▶ What is needed: Exactly as they appear, write the lines from the one containing "You are a computer-use" to the final line of the entries, leaving pictures out.

Stored data entries
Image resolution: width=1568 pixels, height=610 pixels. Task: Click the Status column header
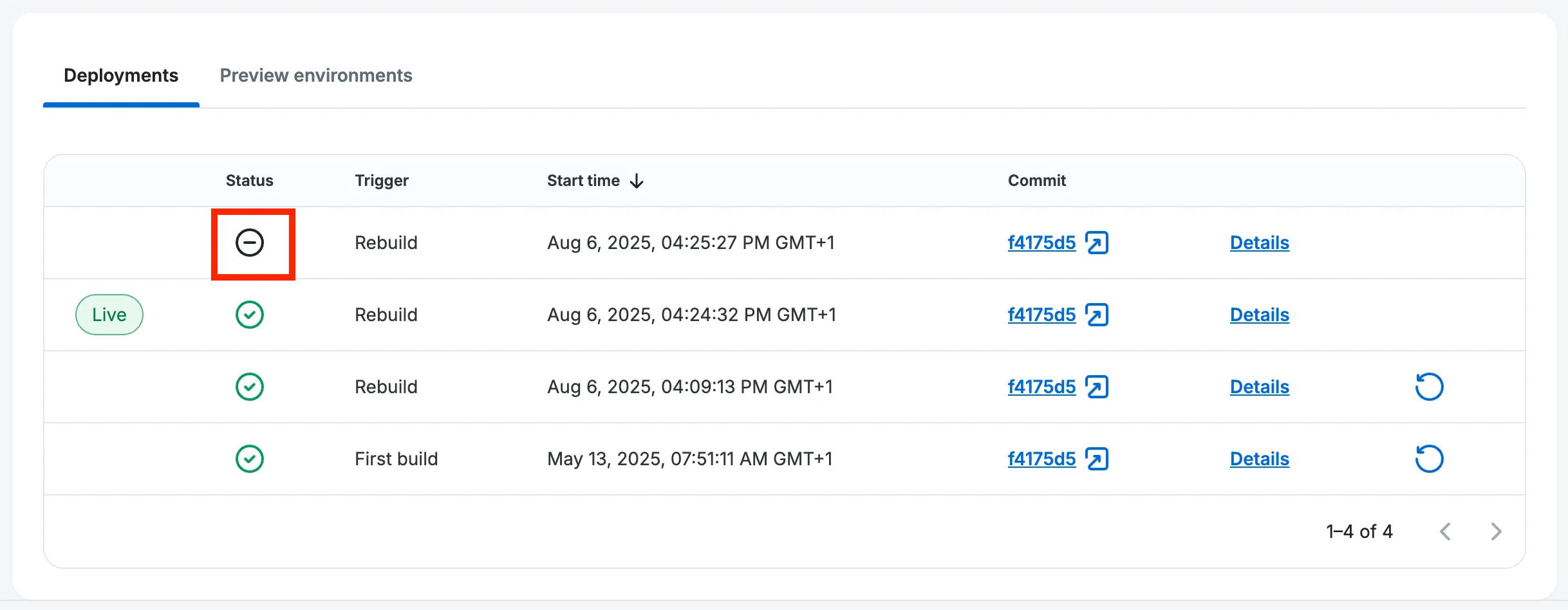pyautogui.click(x=249, y=181)

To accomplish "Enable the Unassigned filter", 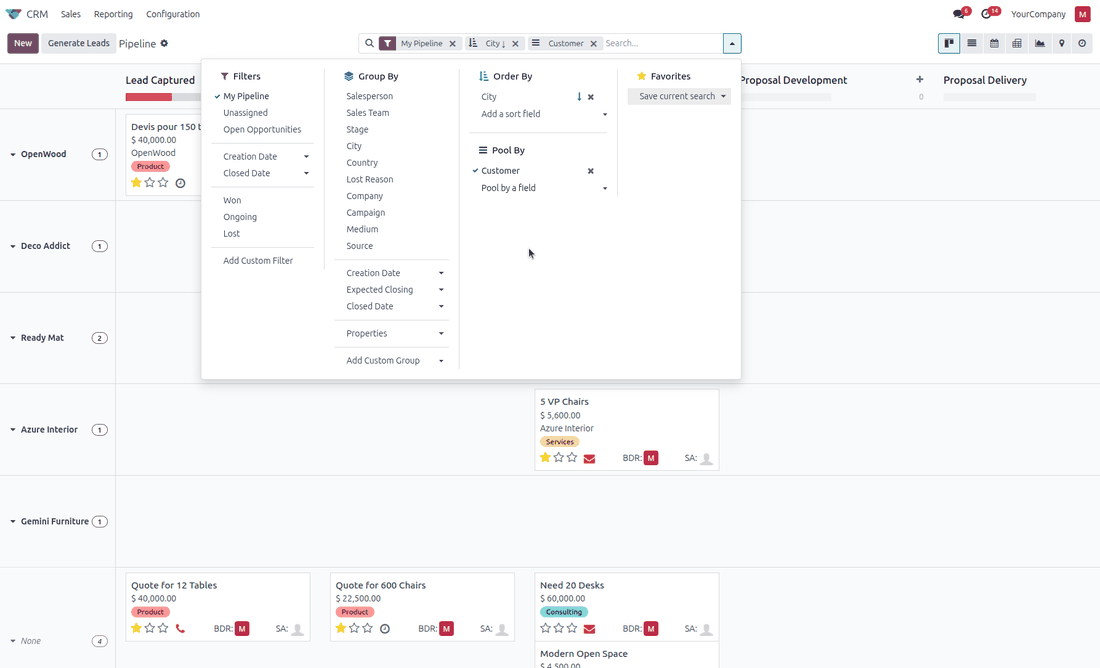I will click(x=245, y=113).
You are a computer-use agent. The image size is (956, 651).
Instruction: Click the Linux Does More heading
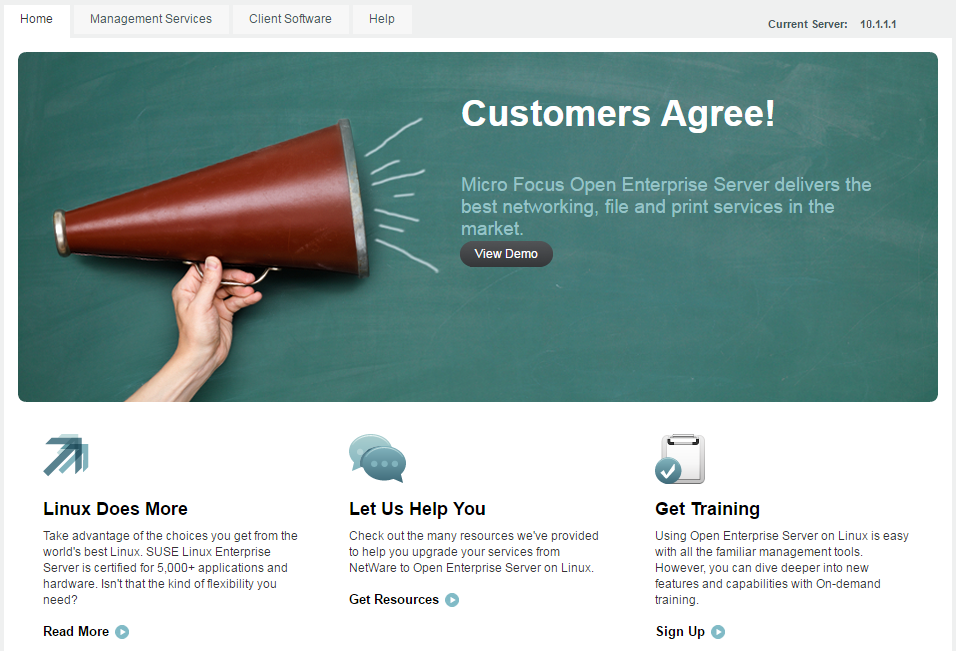coord(115,508)
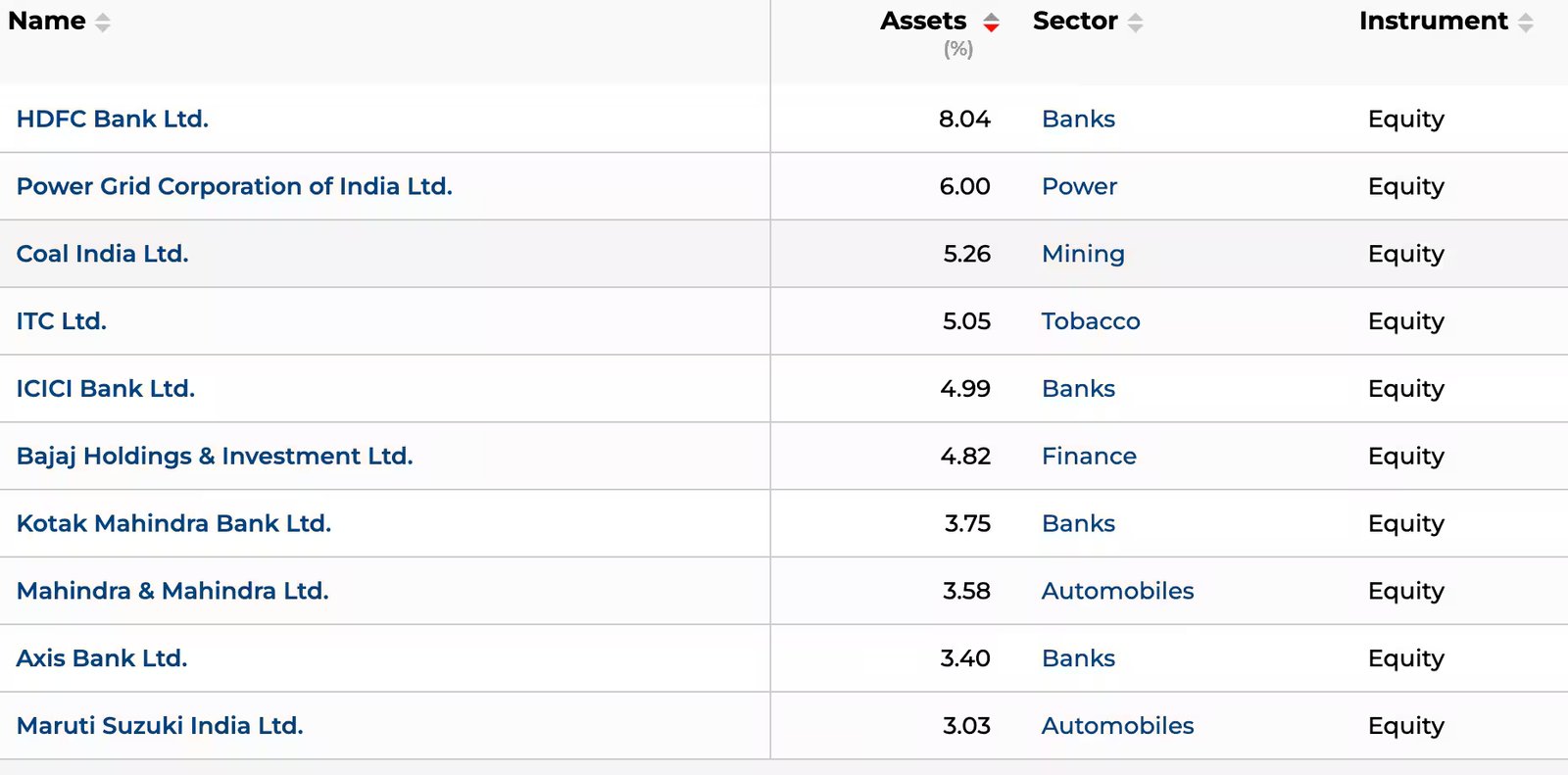Open HDFC Bank Ltd. stock page

click(113, 119)
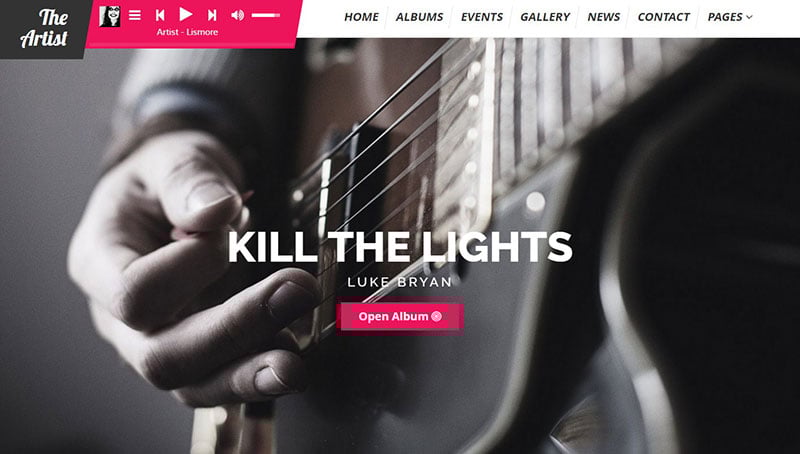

▶ Answer section:
You are a computer-use agent. The image size is (956, 651).
Instruction: Click the Linux Does More heading
coord(115,508)
Open HDFC Bank Ltd. stock page

click(113, 119)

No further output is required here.